Entries for locating text and elements:
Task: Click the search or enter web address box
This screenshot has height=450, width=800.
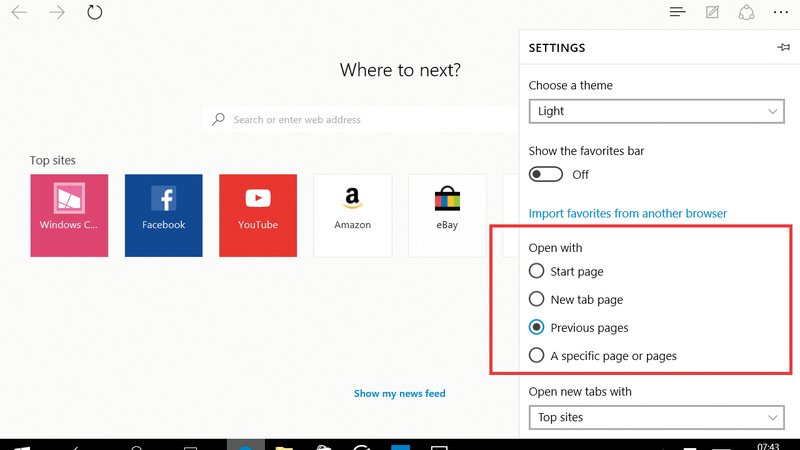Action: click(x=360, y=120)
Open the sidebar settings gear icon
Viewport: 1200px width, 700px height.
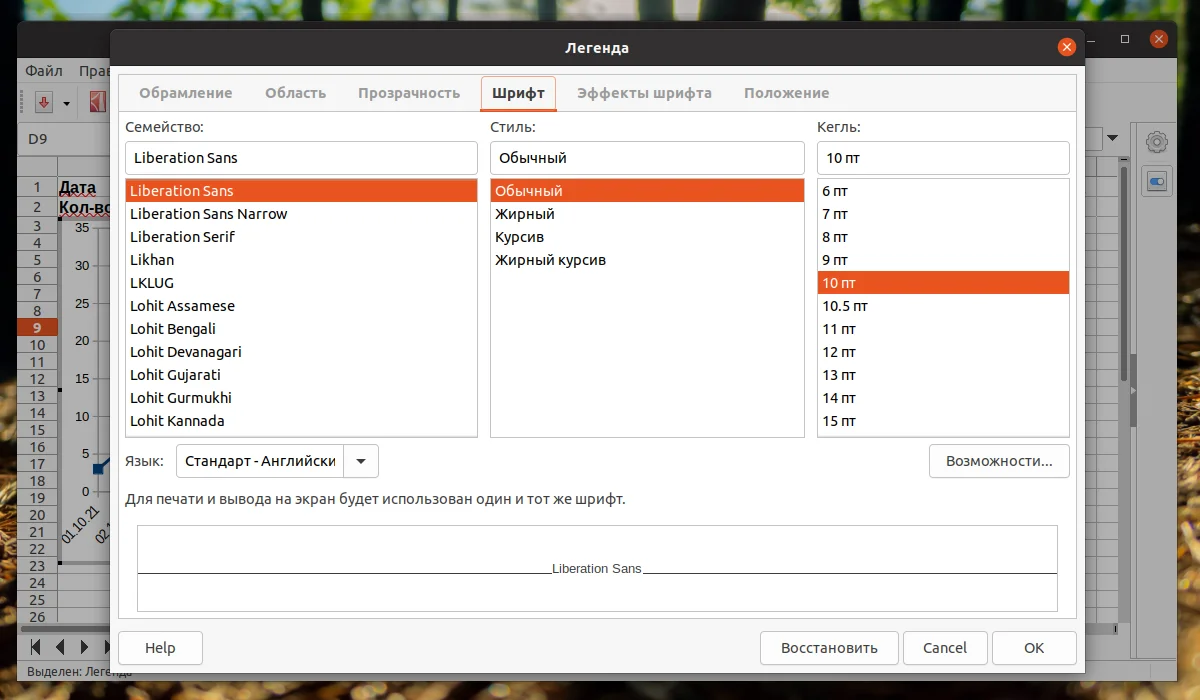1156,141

Task instructions: Set out every line of the material above as a numbered list, omitting blank lines and leaving out the pictures.

Task output:
1. Task: Click the search or enter web address box
2. This screenshot has height=450, width=800.
3. Action: click(x=360, y=120)
4. Open the sidebar settings gear icon
5. Viewport: 1200px width, 700px height.
6. 1156,141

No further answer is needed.